*** Supplied records Section Begins ***

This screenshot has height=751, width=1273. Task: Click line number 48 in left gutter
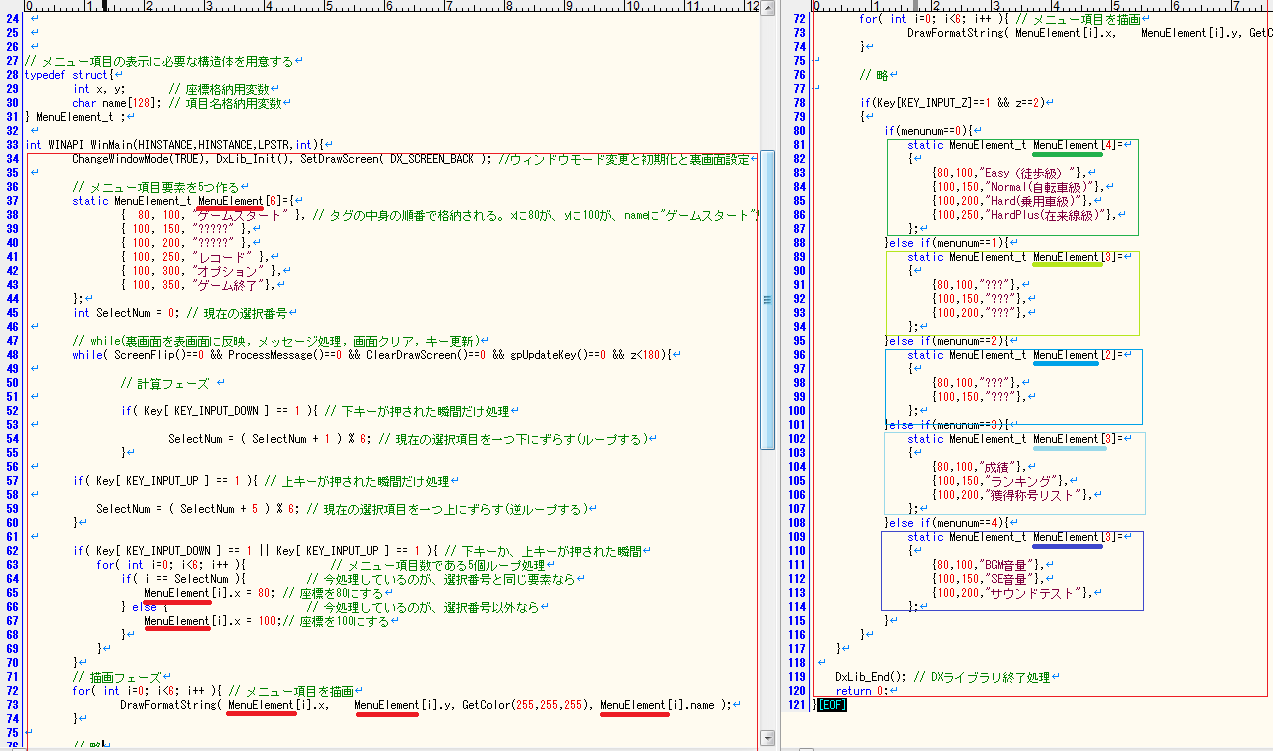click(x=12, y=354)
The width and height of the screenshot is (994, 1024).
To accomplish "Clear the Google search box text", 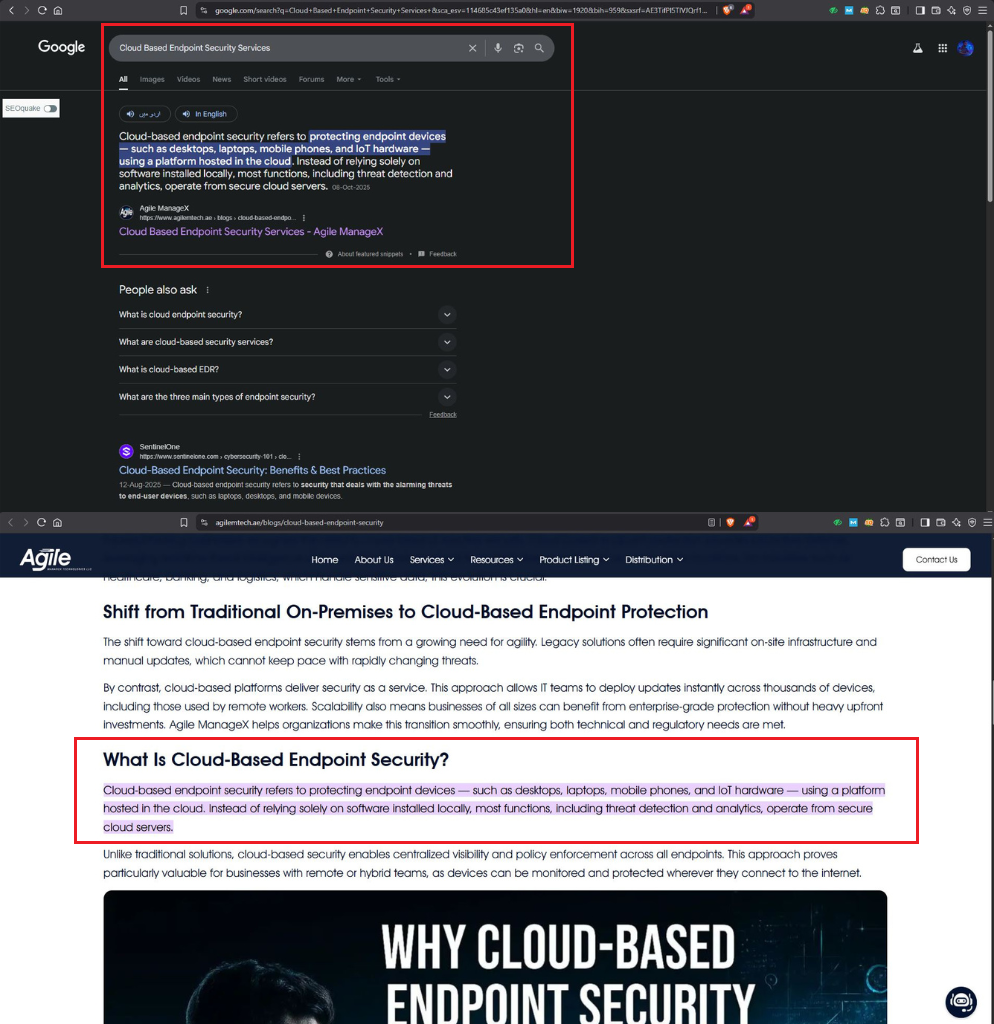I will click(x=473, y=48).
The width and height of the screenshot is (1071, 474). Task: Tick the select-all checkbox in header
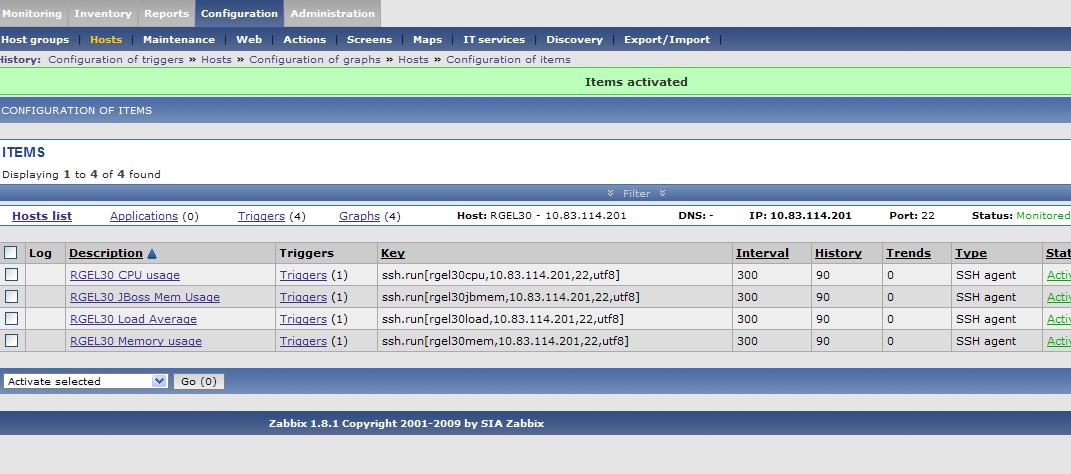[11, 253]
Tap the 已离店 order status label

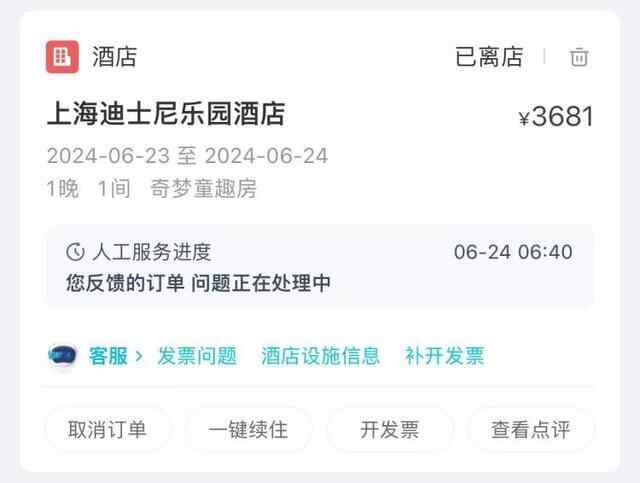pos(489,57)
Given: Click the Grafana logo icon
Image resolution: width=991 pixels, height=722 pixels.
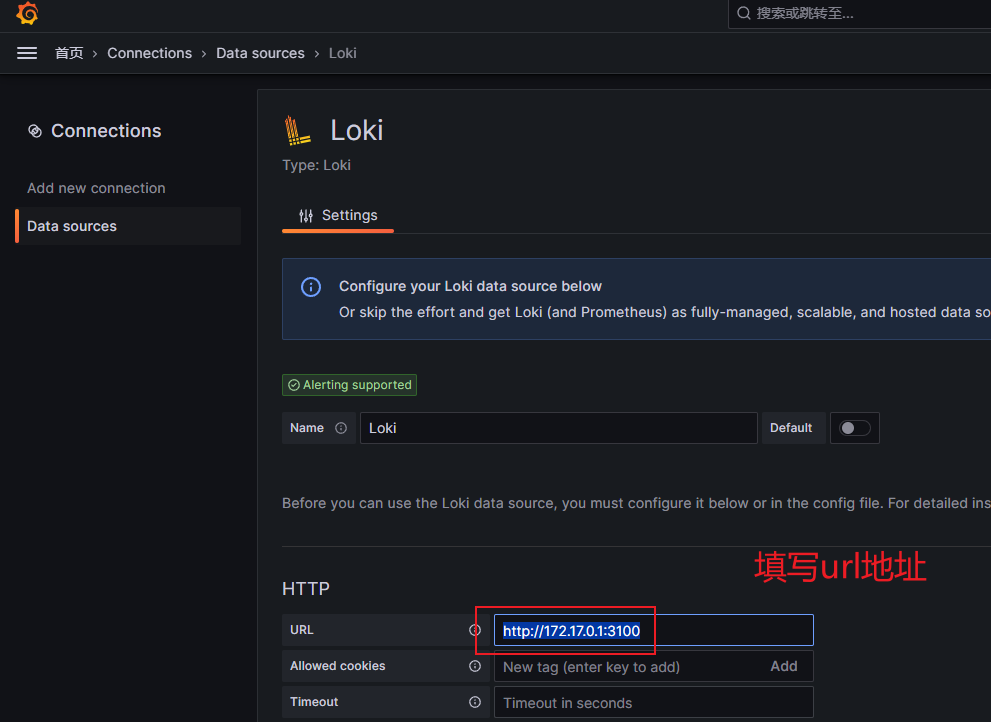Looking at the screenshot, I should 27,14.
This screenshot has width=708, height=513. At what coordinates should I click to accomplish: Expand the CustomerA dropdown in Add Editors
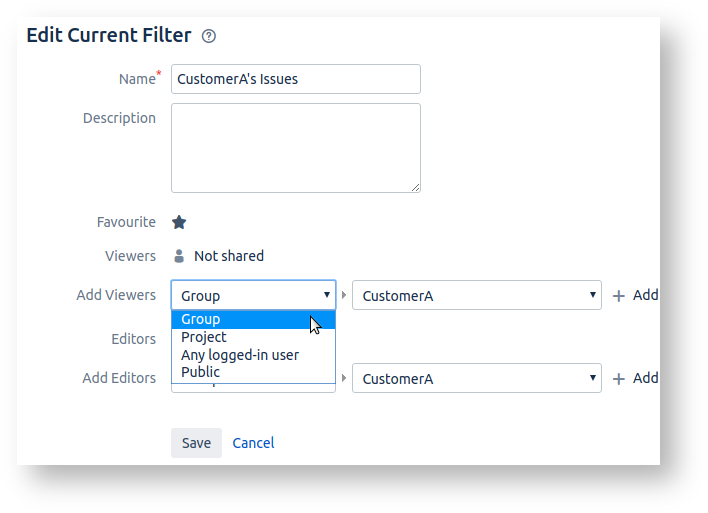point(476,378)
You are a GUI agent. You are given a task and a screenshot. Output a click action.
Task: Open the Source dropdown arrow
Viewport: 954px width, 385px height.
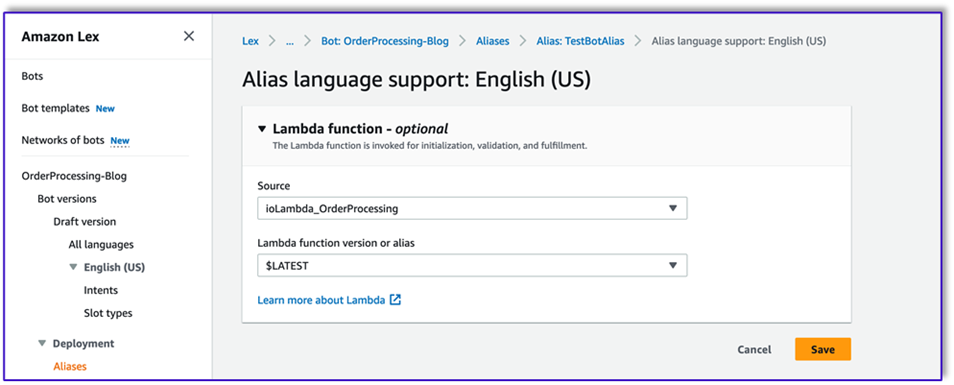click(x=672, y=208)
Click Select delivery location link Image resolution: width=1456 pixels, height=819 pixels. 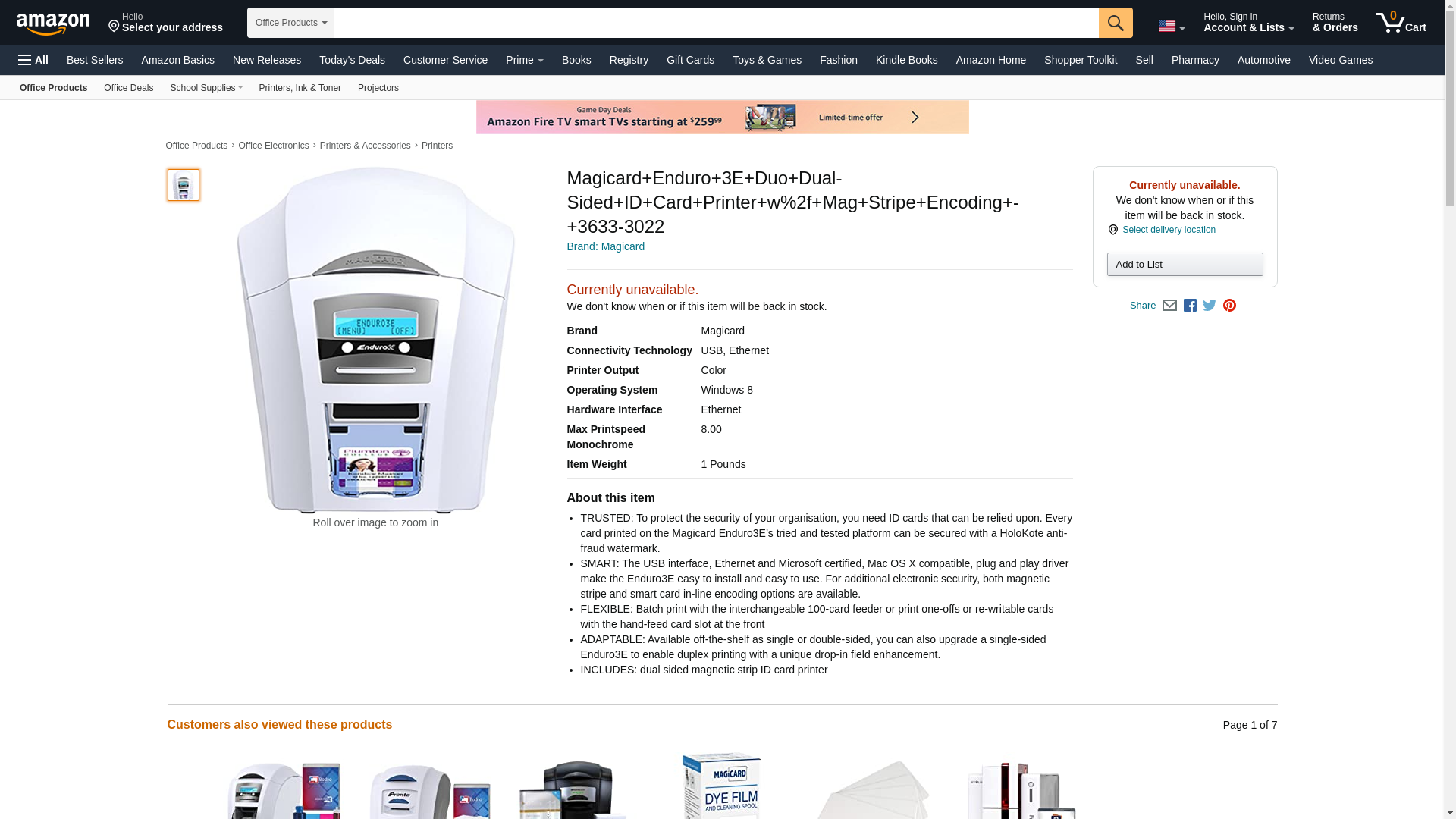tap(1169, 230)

*** Supplied records Section Ends ***

**Required work**: Starting at the line containing "The width and height of the screenshot is (1071, 474)." and finishing at the line containing "You are a GUI", return those lines exactly as they appear above, without the pictures.

**Answer for this exercise**:
The width and height of the screenshot is (1071, 474). Task: Tick the select-all checkbox in header
[11, 253]
Tap the 已离店 order status label

pos(489,57)
Given: Click the Grafana logo icon
Image resolution: width=991 pixels, height=722 pixels.
Looking at the screenshot, I should 27,14.
This screenshot has width=708, height=513. At what coordinates should I click to accomplish: Expand the CustomerA dropdown in Add Editors
point(476,378)
You are a GUI agent. You are given a task and a screenshot. Output a click action.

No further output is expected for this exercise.